No hall pass required. This was a planned bathroom break for 500 student-athletes.

Handed water-filled cups for added encouragement, New Castle Area School District students offered urine samples as part of the district’s random drug testing program.

Assistant high school principal Robert Razzano oversees the program, now in its third year. Seventh-grade teacher April Caldarelli and high school secretary Debra Carr assisted.

“It’s absolutely a legitimate deterrent,” Razzano said. “There’s no question about it.

“It really hits our kids where it motivates them most. They want to play. They want to be involved in that activity.”

The district budgets $35,000 for the program. That covers approximately 1,300 tests at a cost of $27 per analysis.
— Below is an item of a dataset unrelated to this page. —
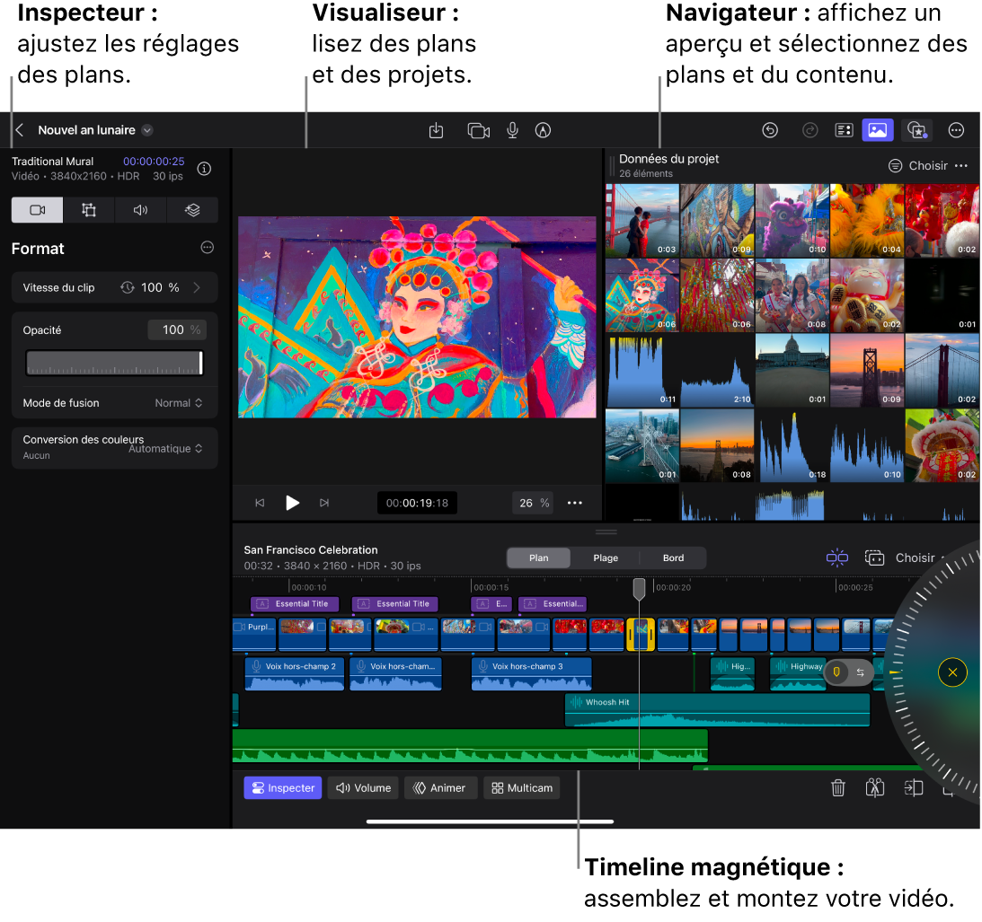Open the camera recording icon
This screenshot has width=982, height=922.
tap(478, 130)
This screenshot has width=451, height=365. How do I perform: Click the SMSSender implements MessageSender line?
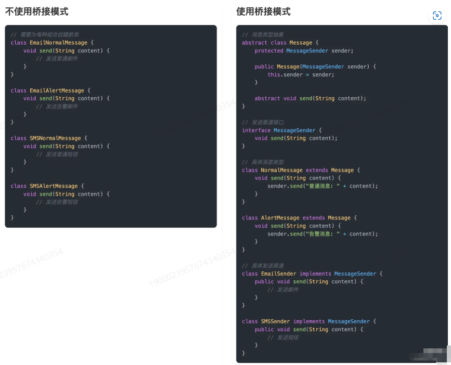coord(308,321)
“I think it’s worth it,” explained one football player, who was not identified because he is a minor. “Some kids who used to get in trouble during the day, they realized the potential for getting caught and not playing in their sport.”
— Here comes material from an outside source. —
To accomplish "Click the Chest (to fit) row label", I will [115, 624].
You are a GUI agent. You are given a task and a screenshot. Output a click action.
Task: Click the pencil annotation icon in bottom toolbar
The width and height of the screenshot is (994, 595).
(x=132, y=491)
Sport Safe Testing Service, an independent drug testing company in Powell, Ohio, collects the samples.

“The school district does not touch the testing at all,” Razzano said.

From the pool of athletes, the company generates a random selection using the student’s identification number and provides it to Razzano.
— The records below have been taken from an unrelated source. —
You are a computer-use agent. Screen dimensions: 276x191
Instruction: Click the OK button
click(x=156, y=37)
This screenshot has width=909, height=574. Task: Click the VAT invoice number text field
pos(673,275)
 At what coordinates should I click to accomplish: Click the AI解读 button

“We will test those kids approximately twice a month,” he said. “Every testing date we will get a new list.

“We pull these kids out of class and take them down to the nurse’s room for a sample.”

The district intervenes when a positive sample for drugs is reported.

Before Razzano is notified, the testing company calls the athlete’s parents to make sure no mistakes were made and to determine what medication the student takes.

If an illegal substance is confirmed, Razzano and the athlete’s coach are notified. Results are not provided to law enforcement.

A first offense results in a 14-day suspension, five more weeks of drug testing, an assessment by a licensed counselor and referral to a state-mandated student assistance program.

“There are two words that are key: prevention and intervention,” Razzano said. “It’s a tool to help kids from going down that road and using drugs. It’s an intervention. If we find out the kids are doing drugs, then we intervene.”

Last year, 13 of 529 athletes (337 high school and 192 junior high) had positive drug tests.

While the district has a policy against the use of steroids, they are not included in the testing procedure.

Costs are the prohibitive factor. Detecting steroids in a urine sample raises the price from $27 to $52.

“There’s athletes definitely using that,” Razzano said. “It’s prevalent. The over-the-counter stuff needs to be controlled.”

Razzano said he and the district’s coaches stress the dangers of steroids.

“It’s a short-term fix,” he said. “It’s killing your organs.”

Two student-athletes agreed.

“It really doesn’t do anything,” he said. “It’s all in your mind. If you want to get bigger, you have to lift (weights).”

“It never really crossed my mind,” another said. “If you want to be good at something, you have to work at it.”